He immediately knew what I meant and said "OK, that's all I needed."

For those who don't get it, the Corporate Response (that any other person
checking up would receive) would be "the employee worked in Software
Development from MM/DD/YY to mm/dd/yy and was assigned xxx tasks" with no
further comment.

------
gumby
> backdoor reference checks aren’t always considered kosher by everyone

?? These are the _most important_ references. Many excellent candidates won't
have a back connection but when they are possible they can make an important
difference two ways: One is the way described here (or, "this person was OK
but doesn't sound like they would work out for the kind of thing you want --
that was where they failed with us too."). The other is the opposite, which
has happened to me twice: "Oh that person? Look, if you don't take them let
them know we'd really like them back" (on a candidate who barely made it
through the interview but there was enough something there that we decided to
do some background checking. Turned out he was simply nervous in front of
people he didn't know and gave a terrible interview.).
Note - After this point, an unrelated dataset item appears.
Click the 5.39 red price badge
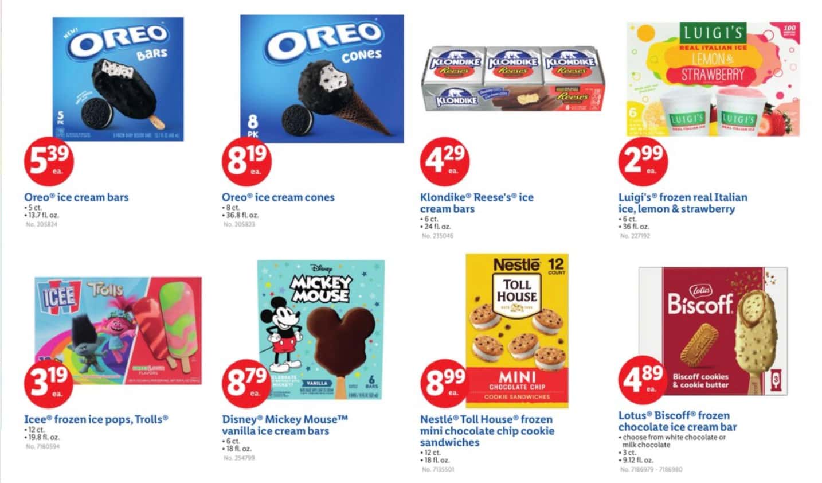Image resolution: width=822 pixels, height=483 pixels. [x=49, y=161]
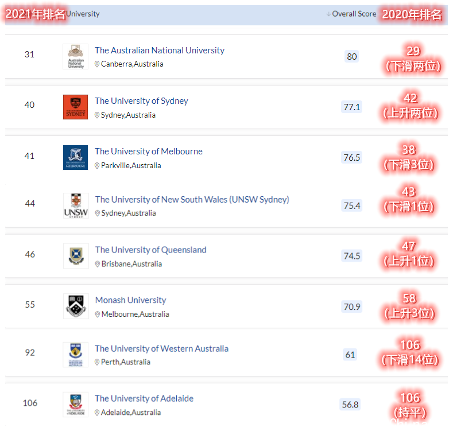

Without the background
check we might have missed an excellent candidate with poor job-seeking
skills.

Whenever I get a resume with a school on it that I or one of my colleagues
attended I always check. I also once had an amazing candidate with 20 years
experience in the lab doing just what we wanted. Their resume said that they
had a degree from my schoo in X. I of course looked them up on the alum site
and saw they had a degree in Y. Now both X and Y were in the set {Chemistry,
Physics, Material Science, Chemical Engineering} so clearly had they simply
told the truth it wouldn't have mattered -- the 20 years of experience would
have said enough for anyone who actually cared about degrees after all that
time. But since they lied...the resume went into the trash and the candidate
was never brought in for an interview.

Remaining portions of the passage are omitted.